| Given data |
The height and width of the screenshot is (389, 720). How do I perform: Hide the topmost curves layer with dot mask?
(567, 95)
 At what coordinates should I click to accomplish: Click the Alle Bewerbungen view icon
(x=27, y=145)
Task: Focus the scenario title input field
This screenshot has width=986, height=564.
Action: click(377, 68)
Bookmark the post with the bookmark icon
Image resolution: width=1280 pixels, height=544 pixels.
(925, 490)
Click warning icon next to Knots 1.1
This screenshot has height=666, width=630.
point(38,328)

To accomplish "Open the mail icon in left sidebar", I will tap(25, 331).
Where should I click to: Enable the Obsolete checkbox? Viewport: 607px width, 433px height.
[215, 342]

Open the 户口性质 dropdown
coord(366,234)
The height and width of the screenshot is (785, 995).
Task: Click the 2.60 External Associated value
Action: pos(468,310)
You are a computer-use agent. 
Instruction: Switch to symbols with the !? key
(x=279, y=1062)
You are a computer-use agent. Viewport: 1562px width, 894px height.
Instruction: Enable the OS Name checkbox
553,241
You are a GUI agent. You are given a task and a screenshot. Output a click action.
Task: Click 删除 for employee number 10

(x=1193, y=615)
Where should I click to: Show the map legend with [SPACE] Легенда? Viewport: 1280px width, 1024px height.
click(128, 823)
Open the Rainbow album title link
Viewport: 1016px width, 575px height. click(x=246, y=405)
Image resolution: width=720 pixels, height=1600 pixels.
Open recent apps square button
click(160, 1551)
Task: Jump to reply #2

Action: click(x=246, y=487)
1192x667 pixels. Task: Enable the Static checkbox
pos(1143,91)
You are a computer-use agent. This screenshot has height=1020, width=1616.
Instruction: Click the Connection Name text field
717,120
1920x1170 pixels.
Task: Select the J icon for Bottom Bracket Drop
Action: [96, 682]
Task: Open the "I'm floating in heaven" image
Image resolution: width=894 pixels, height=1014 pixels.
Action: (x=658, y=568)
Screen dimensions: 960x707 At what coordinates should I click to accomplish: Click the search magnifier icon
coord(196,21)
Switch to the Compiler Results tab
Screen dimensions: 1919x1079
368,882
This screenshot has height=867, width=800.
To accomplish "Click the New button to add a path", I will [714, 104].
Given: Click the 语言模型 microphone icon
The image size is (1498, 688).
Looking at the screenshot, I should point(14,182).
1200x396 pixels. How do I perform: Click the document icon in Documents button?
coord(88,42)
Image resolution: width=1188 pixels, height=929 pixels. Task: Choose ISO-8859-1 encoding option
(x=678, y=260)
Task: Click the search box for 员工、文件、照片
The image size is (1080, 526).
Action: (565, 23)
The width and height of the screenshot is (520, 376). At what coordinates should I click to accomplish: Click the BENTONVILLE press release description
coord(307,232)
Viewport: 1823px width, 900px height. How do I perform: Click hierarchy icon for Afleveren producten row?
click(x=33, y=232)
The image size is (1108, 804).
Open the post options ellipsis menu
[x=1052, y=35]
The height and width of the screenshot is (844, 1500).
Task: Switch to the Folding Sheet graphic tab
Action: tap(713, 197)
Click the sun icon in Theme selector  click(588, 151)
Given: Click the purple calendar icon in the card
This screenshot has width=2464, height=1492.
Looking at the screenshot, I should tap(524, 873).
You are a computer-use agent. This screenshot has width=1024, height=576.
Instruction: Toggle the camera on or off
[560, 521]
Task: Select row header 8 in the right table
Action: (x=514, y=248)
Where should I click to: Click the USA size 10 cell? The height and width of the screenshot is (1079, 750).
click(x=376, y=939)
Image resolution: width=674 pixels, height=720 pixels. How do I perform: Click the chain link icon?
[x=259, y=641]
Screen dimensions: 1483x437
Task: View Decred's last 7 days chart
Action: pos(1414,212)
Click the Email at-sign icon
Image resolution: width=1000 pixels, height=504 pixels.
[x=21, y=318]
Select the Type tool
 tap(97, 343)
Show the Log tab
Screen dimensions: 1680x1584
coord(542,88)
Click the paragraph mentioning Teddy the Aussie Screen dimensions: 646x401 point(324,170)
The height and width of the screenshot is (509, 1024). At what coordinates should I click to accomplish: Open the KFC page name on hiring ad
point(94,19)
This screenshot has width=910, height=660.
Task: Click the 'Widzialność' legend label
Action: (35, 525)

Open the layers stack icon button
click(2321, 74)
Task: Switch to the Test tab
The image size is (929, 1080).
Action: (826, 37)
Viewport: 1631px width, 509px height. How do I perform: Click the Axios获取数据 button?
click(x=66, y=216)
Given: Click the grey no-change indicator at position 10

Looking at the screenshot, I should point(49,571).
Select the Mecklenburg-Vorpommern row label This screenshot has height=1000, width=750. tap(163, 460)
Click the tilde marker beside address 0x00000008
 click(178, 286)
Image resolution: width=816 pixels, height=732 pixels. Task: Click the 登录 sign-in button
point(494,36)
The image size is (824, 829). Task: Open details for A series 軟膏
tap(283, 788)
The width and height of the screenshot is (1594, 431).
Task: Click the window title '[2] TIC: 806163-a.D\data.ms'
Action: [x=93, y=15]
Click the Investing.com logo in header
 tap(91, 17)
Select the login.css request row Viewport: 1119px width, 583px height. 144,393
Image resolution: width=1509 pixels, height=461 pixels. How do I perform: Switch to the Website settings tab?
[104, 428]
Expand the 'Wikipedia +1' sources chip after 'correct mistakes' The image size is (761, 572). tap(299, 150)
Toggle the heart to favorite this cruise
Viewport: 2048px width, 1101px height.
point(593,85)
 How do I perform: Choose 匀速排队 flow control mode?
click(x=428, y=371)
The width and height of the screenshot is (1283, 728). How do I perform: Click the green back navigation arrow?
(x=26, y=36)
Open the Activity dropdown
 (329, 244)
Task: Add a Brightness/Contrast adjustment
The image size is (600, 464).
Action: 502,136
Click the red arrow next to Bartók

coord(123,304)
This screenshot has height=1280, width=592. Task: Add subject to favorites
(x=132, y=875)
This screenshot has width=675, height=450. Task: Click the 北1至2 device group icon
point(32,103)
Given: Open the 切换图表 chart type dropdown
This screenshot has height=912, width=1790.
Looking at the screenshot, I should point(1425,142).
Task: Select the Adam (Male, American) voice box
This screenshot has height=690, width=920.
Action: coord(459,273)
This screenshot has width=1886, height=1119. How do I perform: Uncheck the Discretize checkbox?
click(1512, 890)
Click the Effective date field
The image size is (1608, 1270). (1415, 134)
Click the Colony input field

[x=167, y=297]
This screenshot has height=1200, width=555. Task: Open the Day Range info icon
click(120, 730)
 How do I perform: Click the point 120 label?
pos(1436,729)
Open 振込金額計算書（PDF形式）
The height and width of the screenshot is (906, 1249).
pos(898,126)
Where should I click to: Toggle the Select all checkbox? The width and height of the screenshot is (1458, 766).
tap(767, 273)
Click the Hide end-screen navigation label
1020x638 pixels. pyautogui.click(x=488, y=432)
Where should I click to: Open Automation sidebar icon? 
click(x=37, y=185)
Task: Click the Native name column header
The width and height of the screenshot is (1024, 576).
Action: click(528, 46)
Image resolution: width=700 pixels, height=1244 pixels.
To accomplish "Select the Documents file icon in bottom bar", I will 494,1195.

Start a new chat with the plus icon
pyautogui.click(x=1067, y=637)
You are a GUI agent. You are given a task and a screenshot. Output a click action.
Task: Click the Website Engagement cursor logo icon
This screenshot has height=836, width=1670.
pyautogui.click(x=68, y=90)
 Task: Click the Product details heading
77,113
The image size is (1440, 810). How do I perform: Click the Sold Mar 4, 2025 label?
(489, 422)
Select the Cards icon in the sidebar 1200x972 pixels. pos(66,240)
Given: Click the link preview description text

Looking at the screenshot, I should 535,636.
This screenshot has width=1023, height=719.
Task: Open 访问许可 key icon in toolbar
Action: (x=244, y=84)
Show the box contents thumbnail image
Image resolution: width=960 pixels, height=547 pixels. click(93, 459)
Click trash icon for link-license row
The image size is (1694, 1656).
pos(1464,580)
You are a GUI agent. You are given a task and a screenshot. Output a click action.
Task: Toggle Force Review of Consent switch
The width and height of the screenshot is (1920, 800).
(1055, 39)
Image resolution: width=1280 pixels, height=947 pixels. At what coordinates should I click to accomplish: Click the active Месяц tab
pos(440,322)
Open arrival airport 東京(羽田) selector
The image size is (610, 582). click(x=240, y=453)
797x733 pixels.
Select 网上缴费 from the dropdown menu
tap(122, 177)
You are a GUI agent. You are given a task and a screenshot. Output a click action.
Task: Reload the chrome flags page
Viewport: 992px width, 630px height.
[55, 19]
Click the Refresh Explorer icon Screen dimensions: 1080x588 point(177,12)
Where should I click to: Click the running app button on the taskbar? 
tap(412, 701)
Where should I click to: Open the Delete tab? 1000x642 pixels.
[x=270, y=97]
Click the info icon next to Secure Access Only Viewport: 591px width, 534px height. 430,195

| Problem to solve |
Return each line in the records that holds the string "will".

| Solution for this task |
To accomplish "Open the mail icon in left sidebar", I will tap(25, 331).
To accomplish "Click the New button to add a path", I will [714, 104].
To accomplish "Select the Documents file icon in bottom bar", I will 494,1195.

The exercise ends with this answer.